Wednesday, February 21, 2018

The Long Game

Today's Star Tribune carried a commentary called Meanwhile, in foreign affairs: why Russia meddled. It's a good companion to my post from a few days ago, The oil behind the man behind the curtain.

The writer, Jim Lenfestey, is a former editorial writer for the Strib, with a liberal perspective (not quite what I would consider progressive, based on his past writings). He covers some of the same ground as my Twitter sources, recounting how Russia wants to sell its oil despite climate change. His key point is that Russia began to move on the U.S. election in 2014, just after sanctions were imposed in response to the Crimea invasion.

Who would Russia want as president, if removing the sanctions is their main goal? Well gosh, surely not Hillary Clinton. Sowing discord in general was also a major goal, I would guess, but Lenfestey doesn't talk about that.
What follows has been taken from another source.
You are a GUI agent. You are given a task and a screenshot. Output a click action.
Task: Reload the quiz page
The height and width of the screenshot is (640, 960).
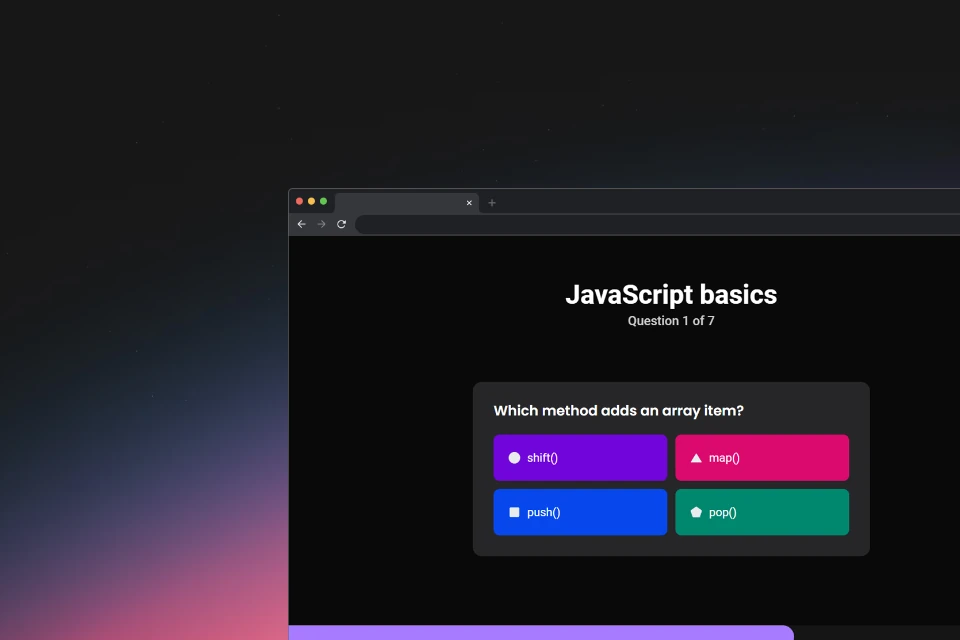(342, 224)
What he does say, which I've never thought of before, is that Russia doesn't just want to sell its oil to make money, despite climate change. It wants to sell its oil to further climate change, because it sees itself as a winner in a warmed Earth. And on a simplistic level, given some of the projections, they're right:


(I wrote about that map a few days ago.)

Look at all that nice green, arable land across Russia! Plus they get navigable northern ports and control of more open water. As Lenfestey puts it,

Oil-rich Russia sees itself a winner as the climate changes and thousands of miles of northern coastline melt. To it, stopping the sanctions and the transition to noncarbon sources of energy is a double win.
Enemy isn't a strong enough word for Vladimir Putin.